┌──
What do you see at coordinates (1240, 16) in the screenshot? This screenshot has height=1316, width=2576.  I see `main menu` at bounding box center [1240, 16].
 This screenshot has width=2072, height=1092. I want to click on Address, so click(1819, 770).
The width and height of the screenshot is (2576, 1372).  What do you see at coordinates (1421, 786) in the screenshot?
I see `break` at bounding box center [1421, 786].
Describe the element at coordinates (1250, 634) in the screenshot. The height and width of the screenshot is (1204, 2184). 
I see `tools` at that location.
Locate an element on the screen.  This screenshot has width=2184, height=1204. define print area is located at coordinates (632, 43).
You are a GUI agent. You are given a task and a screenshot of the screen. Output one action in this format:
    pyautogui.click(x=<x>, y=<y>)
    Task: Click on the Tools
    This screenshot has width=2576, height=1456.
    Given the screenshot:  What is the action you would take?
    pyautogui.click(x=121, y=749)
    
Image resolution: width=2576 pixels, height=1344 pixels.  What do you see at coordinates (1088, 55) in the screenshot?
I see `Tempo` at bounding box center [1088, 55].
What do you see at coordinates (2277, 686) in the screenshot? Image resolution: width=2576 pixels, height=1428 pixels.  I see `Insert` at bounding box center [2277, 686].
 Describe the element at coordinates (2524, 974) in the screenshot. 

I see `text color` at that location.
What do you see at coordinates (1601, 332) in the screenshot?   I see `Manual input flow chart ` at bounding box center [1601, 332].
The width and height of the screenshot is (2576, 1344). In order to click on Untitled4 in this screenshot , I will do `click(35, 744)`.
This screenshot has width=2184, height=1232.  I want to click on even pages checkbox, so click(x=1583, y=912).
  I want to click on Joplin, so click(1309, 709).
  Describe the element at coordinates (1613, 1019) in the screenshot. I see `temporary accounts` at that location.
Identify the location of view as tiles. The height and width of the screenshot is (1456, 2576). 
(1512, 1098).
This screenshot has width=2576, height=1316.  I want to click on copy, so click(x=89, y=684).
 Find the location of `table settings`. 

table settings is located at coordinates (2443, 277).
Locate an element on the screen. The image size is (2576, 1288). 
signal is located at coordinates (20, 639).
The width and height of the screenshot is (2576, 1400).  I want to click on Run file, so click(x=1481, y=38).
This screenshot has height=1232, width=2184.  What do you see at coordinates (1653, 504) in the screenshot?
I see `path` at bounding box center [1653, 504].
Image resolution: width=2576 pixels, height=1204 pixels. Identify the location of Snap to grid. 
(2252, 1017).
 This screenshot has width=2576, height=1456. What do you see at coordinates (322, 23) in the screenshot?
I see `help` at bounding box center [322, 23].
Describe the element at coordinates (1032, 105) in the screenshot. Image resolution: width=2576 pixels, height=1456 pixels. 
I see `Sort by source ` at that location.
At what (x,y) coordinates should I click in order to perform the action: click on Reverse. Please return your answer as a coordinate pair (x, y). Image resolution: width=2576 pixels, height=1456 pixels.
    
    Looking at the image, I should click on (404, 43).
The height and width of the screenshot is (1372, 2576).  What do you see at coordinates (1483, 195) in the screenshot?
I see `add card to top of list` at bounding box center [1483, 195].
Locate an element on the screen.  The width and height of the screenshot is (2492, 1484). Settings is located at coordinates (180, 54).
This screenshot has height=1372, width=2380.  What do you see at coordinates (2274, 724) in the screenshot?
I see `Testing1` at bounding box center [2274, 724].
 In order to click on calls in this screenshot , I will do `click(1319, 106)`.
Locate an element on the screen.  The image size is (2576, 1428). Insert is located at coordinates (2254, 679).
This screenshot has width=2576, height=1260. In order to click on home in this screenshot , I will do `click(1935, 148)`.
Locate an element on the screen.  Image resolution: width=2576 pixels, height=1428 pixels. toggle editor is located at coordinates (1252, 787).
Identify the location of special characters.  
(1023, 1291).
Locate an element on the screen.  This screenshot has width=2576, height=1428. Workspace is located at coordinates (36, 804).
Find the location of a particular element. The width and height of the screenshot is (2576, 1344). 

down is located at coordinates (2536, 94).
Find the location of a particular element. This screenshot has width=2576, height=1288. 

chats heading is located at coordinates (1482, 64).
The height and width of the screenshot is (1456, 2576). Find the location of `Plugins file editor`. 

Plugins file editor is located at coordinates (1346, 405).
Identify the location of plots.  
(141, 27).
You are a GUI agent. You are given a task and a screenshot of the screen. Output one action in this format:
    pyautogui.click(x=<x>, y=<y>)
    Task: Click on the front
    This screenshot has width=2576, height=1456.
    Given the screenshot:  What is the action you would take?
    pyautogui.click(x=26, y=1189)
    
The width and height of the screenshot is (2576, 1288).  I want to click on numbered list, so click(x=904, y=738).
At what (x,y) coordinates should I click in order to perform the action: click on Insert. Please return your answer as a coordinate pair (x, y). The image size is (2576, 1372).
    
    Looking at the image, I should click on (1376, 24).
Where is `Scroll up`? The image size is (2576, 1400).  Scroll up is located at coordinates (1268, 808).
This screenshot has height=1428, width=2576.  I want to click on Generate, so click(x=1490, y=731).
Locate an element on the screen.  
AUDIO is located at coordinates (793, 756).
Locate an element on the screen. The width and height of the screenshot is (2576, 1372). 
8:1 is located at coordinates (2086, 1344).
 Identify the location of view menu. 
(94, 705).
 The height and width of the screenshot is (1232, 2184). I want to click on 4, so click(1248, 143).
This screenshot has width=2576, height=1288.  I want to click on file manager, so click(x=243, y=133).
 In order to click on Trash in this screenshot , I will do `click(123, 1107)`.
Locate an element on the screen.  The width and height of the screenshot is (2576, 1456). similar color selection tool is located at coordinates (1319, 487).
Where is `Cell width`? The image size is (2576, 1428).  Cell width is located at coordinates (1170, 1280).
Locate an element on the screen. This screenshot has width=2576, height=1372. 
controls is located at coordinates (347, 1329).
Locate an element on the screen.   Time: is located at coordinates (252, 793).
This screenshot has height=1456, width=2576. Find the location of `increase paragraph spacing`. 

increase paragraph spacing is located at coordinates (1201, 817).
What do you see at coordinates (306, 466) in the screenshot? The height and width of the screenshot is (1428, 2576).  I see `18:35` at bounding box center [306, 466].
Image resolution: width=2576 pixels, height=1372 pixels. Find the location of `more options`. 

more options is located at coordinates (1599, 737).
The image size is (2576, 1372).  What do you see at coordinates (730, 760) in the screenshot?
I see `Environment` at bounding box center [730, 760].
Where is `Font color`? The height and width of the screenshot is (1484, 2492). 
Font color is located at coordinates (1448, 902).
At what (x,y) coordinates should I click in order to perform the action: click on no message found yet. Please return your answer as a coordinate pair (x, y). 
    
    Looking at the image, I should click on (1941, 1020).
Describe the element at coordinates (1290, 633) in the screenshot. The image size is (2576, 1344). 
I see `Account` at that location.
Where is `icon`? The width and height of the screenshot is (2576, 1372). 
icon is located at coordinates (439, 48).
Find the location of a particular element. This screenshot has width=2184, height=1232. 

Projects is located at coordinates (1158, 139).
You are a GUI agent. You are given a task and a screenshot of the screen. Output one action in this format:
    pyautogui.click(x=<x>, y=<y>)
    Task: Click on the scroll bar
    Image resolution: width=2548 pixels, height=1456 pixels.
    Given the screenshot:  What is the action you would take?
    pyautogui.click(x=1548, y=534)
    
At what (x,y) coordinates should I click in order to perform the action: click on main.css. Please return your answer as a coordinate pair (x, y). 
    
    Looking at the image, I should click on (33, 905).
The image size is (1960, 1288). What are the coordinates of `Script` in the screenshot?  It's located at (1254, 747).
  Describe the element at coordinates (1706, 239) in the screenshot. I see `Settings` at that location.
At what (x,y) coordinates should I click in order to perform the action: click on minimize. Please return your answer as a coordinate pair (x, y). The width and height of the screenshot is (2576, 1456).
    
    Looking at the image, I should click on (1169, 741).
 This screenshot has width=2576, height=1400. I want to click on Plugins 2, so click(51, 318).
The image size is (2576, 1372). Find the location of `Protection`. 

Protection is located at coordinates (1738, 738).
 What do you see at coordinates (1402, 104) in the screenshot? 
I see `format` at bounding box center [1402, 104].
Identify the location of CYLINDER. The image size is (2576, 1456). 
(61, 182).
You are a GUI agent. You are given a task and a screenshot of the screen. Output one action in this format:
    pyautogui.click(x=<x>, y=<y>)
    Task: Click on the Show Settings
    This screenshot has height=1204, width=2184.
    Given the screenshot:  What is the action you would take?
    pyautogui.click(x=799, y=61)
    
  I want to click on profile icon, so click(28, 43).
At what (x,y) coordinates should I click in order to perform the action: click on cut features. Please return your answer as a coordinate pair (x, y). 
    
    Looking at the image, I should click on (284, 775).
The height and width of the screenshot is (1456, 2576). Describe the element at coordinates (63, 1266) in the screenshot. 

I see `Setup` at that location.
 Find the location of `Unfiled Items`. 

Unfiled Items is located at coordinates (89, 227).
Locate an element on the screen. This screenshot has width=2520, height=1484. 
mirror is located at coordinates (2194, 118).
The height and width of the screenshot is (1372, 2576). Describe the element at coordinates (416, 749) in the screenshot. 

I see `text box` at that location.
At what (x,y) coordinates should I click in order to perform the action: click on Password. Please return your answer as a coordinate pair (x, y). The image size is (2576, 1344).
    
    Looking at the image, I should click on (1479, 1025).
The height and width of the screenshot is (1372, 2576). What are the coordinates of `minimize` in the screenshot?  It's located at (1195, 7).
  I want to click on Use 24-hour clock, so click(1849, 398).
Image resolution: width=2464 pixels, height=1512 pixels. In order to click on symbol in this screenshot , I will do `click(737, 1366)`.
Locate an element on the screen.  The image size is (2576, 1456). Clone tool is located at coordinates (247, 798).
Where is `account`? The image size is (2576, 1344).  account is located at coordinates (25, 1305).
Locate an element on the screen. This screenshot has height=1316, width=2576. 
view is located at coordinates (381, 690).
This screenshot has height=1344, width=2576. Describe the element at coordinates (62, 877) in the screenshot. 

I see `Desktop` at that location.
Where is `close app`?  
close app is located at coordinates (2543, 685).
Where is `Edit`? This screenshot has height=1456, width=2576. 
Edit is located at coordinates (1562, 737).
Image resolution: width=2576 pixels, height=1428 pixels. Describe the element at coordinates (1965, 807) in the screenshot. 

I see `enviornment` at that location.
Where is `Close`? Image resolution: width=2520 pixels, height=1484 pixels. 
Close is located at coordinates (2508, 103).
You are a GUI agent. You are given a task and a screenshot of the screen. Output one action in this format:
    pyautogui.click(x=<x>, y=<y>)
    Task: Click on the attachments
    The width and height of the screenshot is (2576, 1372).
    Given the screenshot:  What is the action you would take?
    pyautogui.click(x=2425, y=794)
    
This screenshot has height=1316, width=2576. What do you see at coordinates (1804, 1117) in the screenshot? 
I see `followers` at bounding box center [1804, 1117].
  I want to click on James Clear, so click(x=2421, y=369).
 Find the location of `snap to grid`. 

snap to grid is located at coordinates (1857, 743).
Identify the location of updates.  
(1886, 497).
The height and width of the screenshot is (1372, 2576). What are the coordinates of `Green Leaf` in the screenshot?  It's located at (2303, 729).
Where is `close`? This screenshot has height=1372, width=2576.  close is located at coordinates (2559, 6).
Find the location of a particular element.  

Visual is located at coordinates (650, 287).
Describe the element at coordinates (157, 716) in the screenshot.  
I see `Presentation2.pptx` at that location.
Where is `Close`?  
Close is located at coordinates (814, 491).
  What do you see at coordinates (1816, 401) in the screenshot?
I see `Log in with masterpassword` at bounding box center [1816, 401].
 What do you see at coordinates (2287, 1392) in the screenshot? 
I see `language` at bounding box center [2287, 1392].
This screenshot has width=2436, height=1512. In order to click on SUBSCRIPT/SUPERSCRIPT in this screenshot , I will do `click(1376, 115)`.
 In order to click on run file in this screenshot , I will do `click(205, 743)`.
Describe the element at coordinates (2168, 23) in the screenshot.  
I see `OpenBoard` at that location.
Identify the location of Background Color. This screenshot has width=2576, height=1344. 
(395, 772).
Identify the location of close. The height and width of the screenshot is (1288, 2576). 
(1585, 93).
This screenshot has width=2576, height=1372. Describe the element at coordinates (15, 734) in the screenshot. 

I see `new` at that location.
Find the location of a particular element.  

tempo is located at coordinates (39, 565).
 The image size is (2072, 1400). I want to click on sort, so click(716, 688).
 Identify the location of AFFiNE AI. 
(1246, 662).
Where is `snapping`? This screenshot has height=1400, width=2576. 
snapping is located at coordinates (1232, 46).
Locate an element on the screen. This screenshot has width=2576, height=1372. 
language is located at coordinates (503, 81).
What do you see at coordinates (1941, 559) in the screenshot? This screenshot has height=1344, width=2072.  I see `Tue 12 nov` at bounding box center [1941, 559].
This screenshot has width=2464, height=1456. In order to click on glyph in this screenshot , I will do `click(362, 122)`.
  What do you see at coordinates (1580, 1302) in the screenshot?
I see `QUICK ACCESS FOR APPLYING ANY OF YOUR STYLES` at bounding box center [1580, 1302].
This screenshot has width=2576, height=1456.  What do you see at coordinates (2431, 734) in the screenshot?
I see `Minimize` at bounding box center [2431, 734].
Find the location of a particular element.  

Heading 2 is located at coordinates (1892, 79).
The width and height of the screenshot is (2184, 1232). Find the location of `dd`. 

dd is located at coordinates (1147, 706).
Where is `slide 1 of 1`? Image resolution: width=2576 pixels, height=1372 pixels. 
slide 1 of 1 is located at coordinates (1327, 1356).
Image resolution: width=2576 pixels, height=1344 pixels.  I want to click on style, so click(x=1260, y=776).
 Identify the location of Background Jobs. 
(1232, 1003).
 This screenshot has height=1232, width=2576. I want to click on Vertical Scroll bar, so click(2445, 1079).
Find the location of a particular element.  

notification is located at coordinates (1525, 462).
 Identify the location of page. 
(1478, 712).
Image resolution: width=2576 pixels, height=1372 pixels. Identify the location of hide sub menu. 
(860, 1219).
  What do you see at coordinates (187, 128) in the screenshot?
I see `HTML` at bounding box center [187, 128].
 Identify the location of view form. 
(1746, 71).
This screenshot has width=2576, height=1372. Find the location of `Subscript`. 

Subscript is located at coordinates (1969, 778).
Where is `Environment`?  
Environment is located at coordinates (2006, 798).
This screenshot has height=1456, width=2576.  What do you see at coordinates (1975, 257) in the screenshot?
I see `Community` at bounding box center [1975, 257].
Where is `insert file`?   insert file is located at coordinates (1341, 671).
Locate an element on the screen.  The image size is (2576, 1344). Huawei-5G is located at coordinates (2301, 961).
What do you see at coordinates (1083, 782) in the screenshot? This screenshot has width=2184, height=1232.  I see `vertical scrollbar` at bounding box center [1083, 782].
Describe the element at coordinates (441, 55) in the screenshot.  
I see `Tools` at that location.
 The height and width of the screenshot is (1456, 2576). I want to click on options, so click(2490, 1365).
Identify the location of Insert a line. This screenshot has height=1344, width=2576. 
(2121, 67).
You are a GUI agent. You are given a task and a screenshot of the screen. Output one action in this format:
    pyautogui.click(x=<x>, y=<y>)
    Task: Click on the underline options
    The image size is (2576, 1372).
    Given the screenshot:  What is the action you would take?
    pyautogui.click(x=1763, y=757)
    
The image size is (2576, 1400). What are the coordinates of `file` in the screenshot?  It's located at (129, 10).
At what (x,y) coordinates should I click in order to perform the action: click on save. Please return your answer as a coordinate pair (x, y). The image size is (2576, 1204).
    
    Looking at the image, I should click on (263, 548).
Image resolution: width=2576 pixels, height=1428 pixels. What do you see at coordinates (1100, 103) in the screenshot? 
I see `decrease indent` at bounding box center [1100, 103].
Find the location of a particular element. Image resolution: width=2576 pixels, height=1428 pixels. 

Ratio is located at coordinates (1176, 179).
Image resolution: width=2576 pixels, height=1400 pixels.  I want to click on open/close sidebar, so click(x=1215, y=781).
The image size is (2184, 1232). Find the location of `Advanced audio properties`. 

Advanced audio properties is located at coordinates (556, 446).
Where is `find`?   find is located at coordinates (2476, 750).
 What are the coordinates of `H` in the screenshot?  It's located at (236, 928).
└──
* **Task goal**:
Format the records above as a JSON list of strings, one string per line and blank lines omitted, beginning at the line that contains "Identify the location of special" and stopping after the line that contains "chats heading is".

* **Result for this exercise**:
[
  "Identify the location of special characters.  ",
  "(1023, 1291).",
  "Locate an element on the screen.  This screenshot has width=2576, height=1428. Workspace is located at coordinates (36, 804).",
  "Find the location of a particular element. The width and height of the screenshot is (2576, 1344). ",
  "down is located at coordinates (2536, 94).",
  "Find the location of a particular element. This screenshot has width=2576, height=1288. ",
  "chats heading is located at coordinates (1482, 64)."
]